● Selected extract:
↓↓↓
POL 2461 - Diplomatic Negotiation (IP)
Credits: 4.0 [max 4.0]
Typically offered: Periodic Summer
Discusses negotiation strategies and tactics and examines negotiation skills through a series of simulated negotiations and mock conferences. Diplomacy, negotiation styles, negotiation simulations, and mock conferences. [Note: no credit for students who have received credit for Pol 3461]
POL 2501 - East Asian Society and Politics (SS)
Credits: 4.0 [max 4.0]
Typically offered: Fall Odd Year
Examination of governments, political and leadership changes, and economic developments in China, Japan, and Korea. Modernization, democratization, political pluralism, revolution, authoritarianism, and civil-military relations. [Note: no credit for students who have received credit for Pol 3501]
POL 3201 - Legislative Process (SS)
Credits: 4.0 [max 4.0]
Prerequisites: 1201 or #
Typically offered: Periodic Spring
The internal organization of Congress and state legislatures, with emphasis on how rules and organizational changes affect the policy process. Topics include the evolution of the modern Congress and state legislatures, the committee system, the role of party leadership, and competing theories of congressional organization and behavior. prereq: 1201 or instr consent
POL 3211 - The American Presidency (SS)
↑↑↑
● Provided data:
↓↓↓
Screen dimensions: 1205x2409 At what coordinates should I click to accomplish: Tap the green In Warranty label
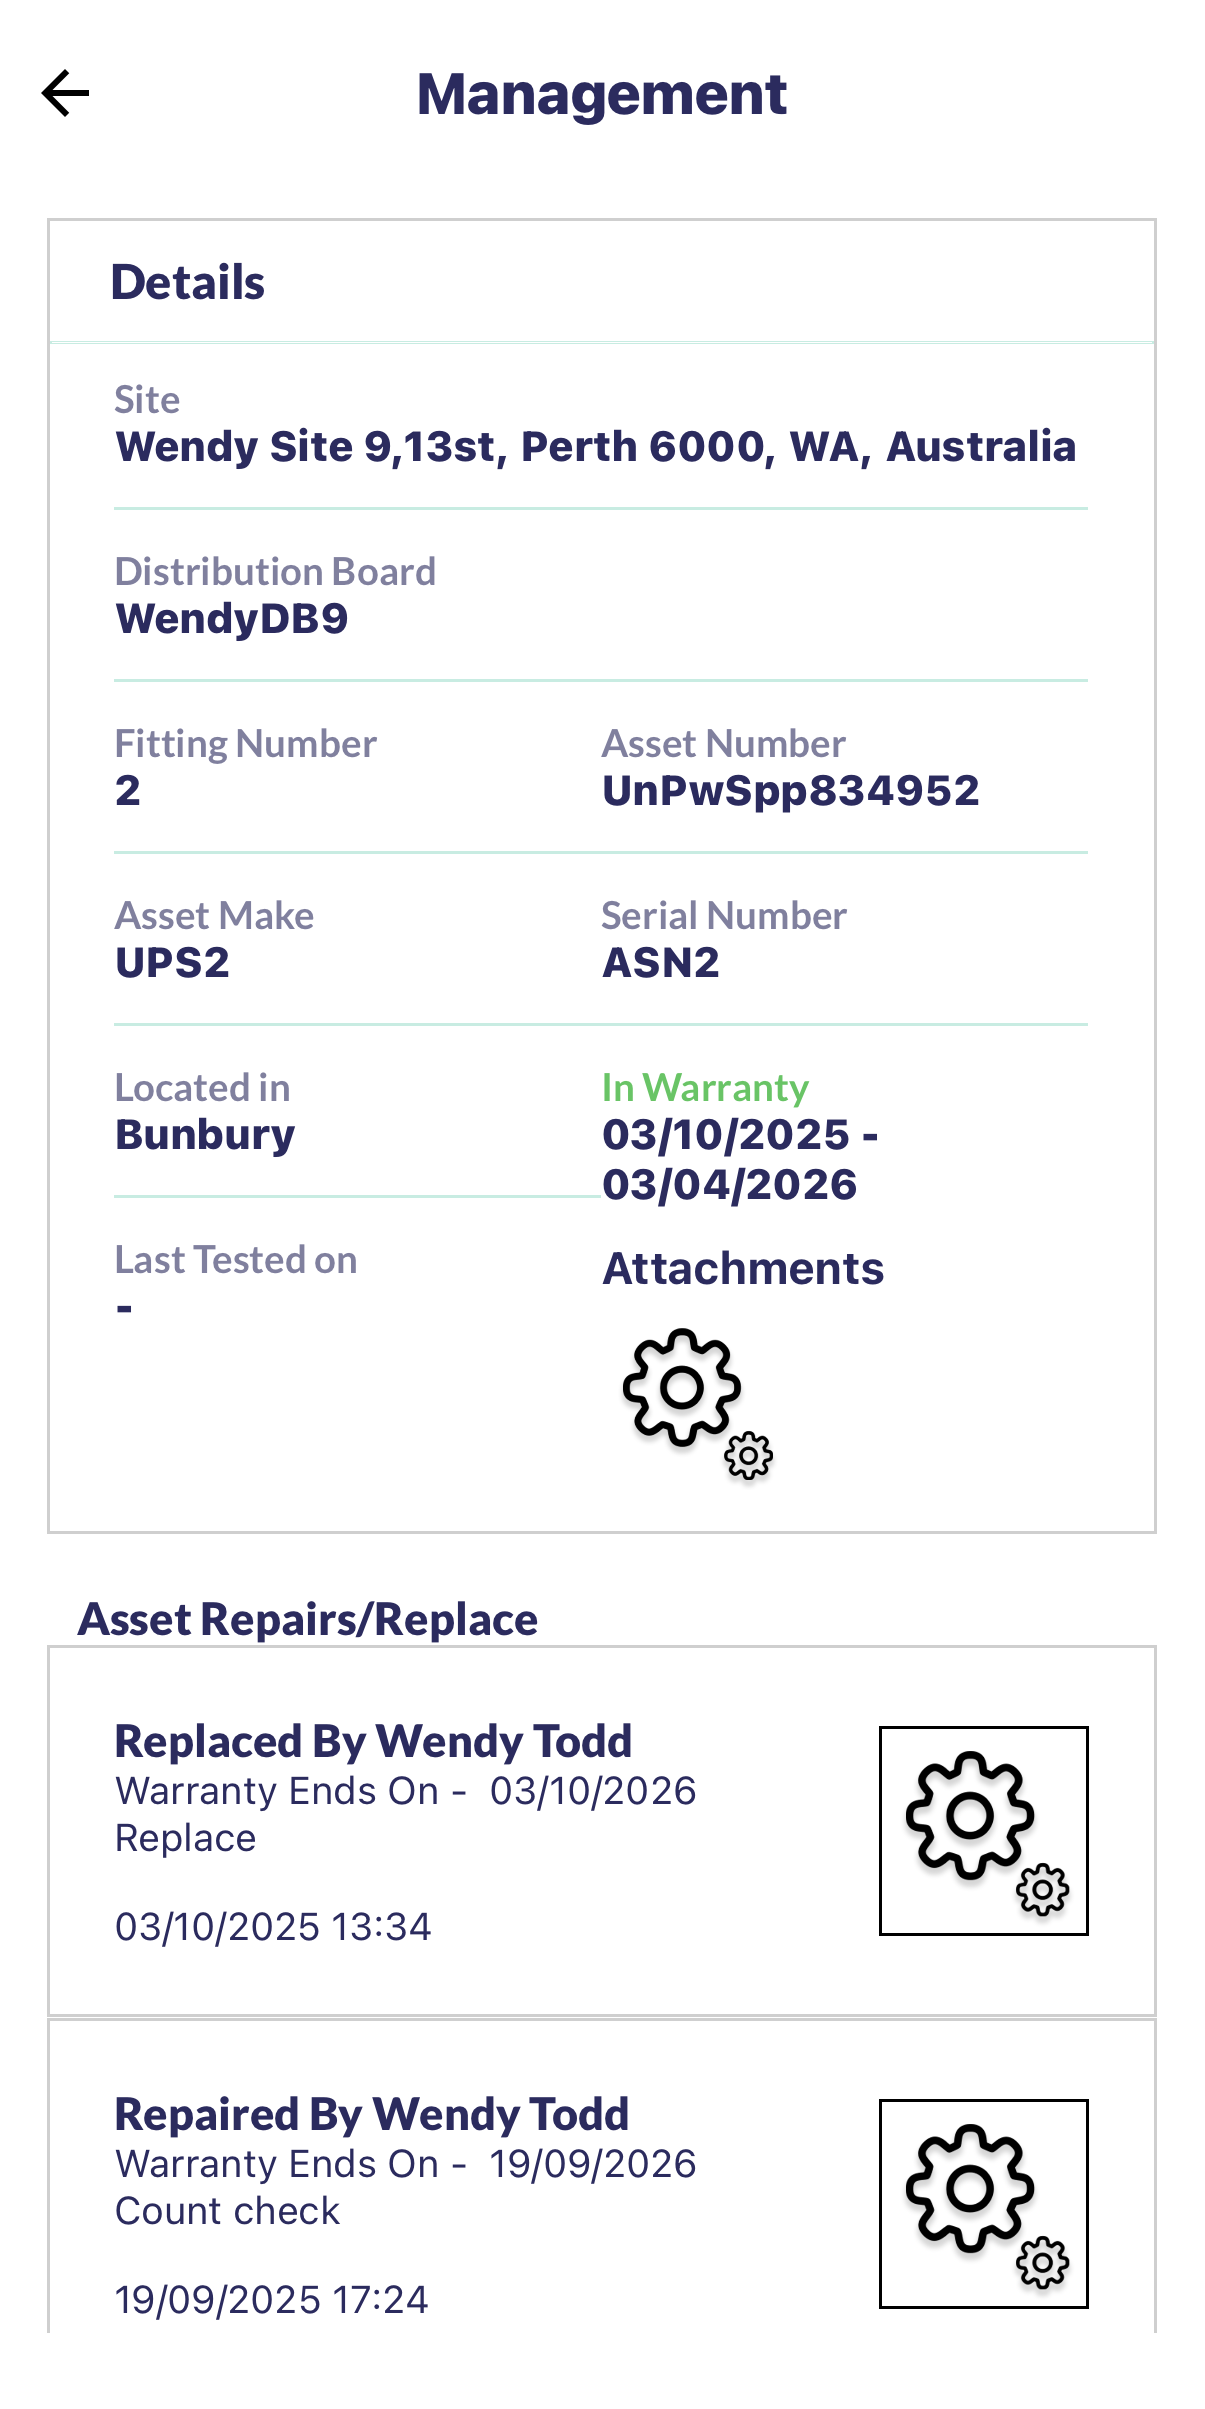click(x=705, y=1087)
↑↑↑
● Jobs:
a) Using the political science course listings, decide whether each statement agrees with them, answering yes or no and quoting the deciding words: (i) Diplomatic Negotiation is typically offered in periodic summers; (ii) East Asian Society and Politics examines China, Japan, and Vietnam; (iii) Legislative Process can be taken with course 1201 or with the instructor's consent.
b) Translate this sentence from the political science course listings into Spanish: "Topics include the evolution of the modern Congress and state legislatures, the committee system, the role of party leadership, and competing theories of congressional organization and behavior."
c) Carry on with the political science course listings, starting right after the final line shown.

● Answers provided:
a)
(i) Yes: "Typically offered: Periodic Summer"
(ii) No: "China, Japan, and Korea"
(iii) Yes: "prereq: 1201 or instr consent"

b) Los temas incluyen la evolución del Congreso moderno y de las legislaturas estatales, el sistema de comités, el papel del liderazgo de los partidos y las teorías enfrentadas sobre la organización y el comportamiento del Congreso.

c)
Credits: 4.0 [max 4.0]
Prerequisites: 1201 or #
Typically offered: Periodic Spring
Traces the development of the American presidency over time. Major theories of presidential behavior and success are examined, as well as the literature on presidential popularity and executive/congressional relations. prereq: 1201 or instr consent
POL 3231 - Constitutional Law: Civil Liberties and Civil Rights (HDIV)
Credits: 4.0 [max 4.0]
Course Equivalencies: 02137 - Pol 3231/Pol 3233
Prerequisites: 1201 or #
Typically offered: Fall Even Year
Case-based examination of major Supreme Court opinions primarily dealing with the Bill of Rights and including topics such as freedom of religion, speech and the press, rights of the accused, and struggles over the right to privacy and how to guarantee civil rights protections. [Note: this course is one part of a two-part set of courses covering Constitutional Law; these courses may be taken in any order] prereq: 1201 or instr consent
POL 3232 - Constitutional Law: Governmental Powers and Constraints (SS)
Credits: 4.0 [max 4.0]
Prerequisites: 1201 or #
Typically offered: Fall Odd Year
Case-based examination of major Supreme Court opinions dealing with separation of powers, checks and balances, and issues of federalism. Specific topics include the importance of due process, the Contract Clause, the power to tax and spend, the Commerce Clause, and the struggle to define national and state powers. [Note: this course is one part of a two-part set of courses covering Constitutional Law; these courses may be taken in any order] prereq: 1201 or instr consent
POL 3251 - Political Participation and Voting Behavior (SS)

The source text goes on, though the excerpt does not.